The three decisions released earlier this week by the Federal Court of Appeal
all involved art donations to charities. Each of the taxpayers, identified as
Nash, Tolley and Quinn, purchased a number of limited edition prints through CVI
Art Management, a promoter they learned of through their financial advisors. Mr.
Nash paid approximately $8,500 for about 85 signed and numbered prints. Ms.
Tolley bought 99 prints for slightly more than $8,000, and Ms. Quinn purchased
48 prints for $8,600.

Mr. Nash and Ms. Tolley kept one piece each, and donated the rest to charity.
All three received tax receipts indicating a fair market value of greater than
$20,000.

The CRA argued the donation receipt should be restricted to the lesser
amounts actually paid to purchase the prints, as this was indicative of fair
market value.

The Tax Court of Canada judge had dismissed the CRA's argument, agreeing with
the taxpayers' experts regarding fair market value of the prints.

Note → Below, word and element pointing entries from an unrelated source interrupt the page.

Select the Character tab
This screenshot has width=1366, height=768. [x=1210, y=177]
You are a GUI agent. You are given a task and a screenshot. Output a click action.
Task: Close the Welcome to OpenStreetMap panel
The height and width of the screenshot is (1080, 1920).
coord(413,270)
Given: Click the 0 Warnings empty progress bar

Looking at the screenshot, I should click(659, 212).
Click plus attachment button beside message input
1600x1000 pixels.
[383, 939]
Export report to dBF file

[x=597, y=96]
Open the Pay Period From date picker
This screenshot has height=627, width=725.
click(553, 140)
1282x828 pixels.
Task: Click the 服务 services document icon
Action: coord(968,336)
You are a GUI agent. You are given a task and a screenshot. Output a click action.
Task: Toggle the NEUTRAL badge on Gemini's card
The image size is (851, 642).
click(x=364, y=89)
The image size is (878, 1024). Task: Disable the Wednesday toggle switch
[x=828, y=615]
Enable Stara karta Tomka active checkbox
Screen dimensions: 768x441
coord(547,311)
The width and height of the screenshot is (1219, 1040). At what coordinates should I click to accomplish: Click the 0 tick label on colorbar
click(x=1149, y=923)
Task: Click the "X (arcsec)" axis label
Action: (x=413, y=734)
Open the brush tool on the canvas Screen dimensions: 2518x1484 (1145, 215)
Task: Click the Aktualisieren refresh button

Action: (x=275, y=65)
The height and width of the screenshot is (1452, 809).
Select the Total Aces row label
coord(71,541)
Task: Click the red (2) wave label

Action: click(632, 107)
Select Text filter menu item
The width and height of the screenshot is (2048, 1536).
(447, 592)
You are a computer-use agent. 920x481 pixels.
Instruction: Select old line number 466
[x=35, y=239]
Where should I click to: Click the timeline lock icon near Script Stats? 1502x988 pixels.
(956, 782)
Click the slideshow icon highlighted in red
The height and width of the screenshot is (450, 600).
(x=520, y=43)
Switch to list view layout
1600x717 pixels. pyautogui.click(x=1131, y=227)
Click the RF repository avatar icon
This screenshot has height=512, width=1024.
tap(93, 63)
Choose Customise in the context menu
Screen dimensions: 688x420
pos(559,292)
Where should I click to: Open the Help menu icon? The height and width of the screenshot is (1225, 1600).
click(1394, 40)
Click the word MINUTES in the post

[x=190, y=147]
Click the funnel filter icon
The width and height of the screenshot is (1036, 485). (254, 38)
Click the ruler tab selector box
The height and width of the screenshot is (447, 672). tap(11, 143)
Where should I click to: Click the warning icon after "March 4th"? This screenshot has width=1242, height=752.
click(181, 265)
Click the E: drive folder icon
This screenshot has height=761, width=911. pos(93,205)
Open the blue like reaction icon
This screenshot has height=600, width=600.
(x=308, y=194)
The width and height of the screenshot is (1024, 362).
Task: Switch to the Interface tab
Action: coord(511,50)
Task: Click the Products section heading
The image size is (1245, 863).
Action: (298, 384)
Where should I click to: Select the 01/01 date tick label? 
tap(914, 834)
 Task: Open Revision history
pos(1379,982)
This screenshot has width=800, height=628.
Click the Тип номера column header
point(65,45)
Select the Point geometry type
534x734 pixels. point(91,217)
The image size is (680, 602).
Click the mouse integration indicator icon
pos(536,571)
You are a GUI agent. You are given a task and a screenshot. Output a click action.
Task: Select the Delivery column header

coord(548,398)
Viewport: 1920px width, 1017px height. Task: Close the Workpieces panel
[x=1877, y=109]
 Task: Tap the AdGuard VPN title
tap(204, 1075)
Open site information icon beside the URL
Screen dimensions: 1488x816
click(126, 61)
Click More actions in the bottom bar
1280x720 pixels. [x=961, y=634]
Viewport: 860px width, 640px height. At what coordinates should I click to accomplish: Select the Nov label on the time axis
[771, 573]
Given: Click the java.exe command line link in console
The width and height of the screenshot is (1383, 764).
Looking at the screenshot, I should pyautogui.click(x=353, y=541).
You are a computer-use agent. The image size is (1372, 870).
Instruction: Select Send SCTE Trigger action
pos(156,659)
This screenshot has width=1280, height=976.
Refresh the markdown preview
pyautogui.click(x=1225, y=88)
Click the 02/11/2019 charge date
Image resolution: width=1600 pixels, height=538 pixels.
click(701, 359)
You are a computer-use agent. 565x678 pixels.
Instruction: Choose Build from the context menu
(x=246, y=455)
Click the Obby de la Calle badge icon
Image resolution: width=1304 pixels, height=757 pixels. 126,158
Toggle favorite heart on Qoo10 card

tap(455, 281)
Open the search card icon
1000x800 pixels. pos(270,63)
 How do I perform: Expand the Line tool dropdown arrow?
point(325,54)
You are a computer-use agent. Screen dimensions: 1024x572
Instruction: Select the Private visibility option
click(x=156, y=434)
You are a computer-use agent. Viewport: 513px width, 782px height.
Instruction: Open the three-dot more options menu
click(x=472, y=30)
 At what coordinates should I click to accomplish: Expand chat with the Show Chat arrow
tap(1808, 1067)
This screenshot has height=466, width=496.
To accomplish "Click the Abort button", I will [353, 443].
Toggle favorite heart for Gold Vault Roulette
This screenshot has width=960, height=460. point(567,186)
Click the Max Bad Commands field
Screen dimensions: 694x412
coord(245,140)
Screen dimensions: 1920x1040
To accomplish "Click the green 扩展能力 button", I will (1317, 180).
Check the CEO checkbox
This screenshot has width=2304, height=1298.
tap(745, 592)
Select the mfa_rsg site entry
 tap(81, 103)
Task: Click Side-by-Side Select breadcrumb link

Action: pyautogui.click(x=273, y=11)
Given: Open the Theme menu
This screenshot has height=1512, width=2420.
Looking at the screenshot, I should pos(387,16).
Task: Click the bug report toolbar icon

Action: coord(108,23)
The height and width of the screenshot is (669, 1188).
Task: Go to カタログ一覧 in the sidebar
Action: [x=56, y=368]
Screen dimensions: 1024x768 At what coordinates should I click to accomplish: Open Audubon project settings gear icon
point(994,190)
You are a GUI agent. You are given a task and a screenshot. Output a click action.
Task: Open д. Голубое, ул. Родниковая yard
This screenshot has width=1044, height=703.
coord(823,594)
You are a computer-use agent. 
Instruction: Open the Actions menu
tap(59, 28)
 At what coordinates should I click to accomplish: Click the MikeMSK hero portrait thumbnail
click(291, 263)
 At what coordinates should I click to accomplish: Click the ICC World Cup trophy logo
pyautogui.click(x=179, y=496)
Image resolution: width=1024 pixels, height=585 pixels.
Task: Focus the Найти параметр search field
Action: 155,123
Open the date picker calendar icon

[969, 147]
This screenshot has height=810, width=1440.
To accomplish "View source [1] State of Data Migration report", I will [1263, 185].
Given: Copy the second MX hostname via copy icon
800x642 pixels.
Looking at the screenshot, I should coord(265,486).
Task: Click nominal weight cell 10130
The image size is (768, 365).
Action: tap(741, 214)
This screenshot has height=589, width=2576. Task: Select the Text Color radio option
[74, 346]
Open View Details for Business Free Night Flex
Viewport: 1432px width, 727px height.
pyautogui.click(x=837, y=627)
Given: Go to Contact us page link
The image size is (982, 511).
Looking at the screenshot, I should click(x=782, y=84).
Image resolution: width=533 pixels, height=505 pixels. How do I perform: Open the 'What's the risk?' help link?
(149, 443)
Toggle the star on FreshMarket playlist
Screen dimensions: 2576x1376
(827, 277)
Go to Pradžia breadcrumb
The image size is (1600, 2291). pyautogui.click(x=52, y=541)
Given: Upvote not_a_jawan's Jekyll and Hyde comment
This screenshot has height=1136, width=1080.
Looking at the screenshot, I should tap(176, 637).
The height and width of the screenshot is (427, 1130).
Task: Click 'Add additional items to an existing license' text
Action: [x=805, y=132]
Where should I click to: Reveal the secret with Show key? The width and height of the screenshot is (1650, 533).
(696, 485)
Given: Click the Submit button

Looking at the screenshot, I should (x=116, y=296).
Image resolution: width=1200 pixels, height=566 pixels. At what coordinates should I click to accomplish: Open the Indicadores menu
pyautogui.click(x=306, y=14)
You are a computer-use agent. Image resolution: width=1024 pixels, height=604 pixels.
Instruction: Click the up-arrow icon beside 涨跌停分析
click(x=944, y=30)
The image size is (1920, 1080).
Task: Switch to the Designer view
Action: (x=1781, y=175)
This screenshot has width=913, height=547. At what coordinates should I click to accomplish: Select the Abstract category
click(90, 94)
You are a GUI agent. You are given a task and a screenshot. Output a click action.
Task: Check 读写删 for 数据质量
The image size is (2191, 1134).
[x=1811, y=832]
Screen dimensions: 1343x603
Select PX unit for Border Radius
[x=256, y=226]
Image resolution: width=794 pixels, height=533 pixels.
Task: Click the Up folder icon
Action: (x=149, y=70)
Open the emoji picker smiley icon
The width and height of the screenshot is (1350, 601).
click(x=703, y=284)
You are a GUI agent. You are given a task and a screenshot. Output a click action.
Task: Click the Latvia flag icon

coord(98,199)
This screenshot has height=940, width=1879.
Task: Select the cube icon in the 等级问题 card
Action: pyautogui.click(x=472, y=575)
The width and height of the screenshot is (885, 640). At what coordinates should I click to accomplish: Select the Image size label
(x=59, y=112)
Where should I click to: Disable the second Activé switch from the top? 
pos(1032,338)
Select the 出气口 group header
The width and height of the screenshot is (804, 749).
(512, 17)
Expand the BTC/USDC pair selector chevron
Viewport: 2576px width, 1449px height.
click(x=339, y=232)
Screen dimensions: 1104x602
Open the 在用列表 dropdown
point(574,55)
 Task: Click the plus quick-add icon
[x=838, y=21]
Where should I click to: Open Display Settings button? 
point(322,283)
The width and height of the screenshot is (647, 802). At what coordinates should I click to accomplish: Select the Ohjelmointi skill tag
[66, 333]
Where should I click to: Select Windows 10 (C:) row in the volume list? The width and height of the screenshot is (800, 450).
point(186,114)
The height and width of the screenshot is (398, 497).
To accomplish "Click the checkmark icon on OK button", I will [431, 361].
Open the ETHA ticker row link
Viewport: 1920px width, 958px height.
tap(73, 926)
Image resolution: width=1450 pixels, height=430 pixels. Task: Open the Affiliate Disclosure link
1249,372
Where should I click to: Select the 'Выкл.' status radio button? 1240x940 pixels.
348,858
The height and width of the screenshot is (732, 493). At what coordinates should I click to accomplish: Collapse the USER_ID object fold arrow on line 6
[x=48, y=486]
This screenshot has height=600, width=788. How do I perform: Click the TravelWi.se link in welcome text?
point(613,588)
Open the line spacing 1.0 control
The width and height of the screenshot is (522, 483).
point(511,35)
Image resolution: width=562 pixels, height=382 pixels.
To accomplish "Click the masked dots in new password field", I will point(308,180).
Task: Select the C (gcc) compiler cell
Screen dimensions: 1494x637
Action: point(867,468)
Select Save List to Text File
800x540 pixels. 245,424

This week,
however, the Federal Court of Appeal reversed all three lower court decisions
and ruled the taxpayers were restricted to claims equal to the amount they paid
for the prints.

The Court of Appeal said the lower court made a "palpable and overriding"
error in finding the "fair market value of property to be three times the amount
paid for the property with no credible explanation."

"Buy low, donate high" tax shelters had almost entirely, been eliminated
under new tax legislation introduced in December, 2003, to effectively block
these types of arrangements. However, the current crop of shelters claim they
are unaffected by the legislation's new proposed rules.

Independent tax and legal advice should be sought before investing in any
donation scheme. The cases released this week demonstrate the fair market value
of donated property is always a contentious issue, and may be aggressively
attacked by the CRA if the agency feels such a value is inflated.

David Chodikoff, the head of the tax litigation group at Goodman and Carr LLP
in Toronto, says these new laws are "unlikely to put a halt to the donation tax
shelter plans. Such shelters have an appeal and promoters will continue to
exploit that interest to recruit participants.... Only when a sufficient number
of taxpayers go to court and lose ... [is it] probable that we will not see
these types of tax shelters again."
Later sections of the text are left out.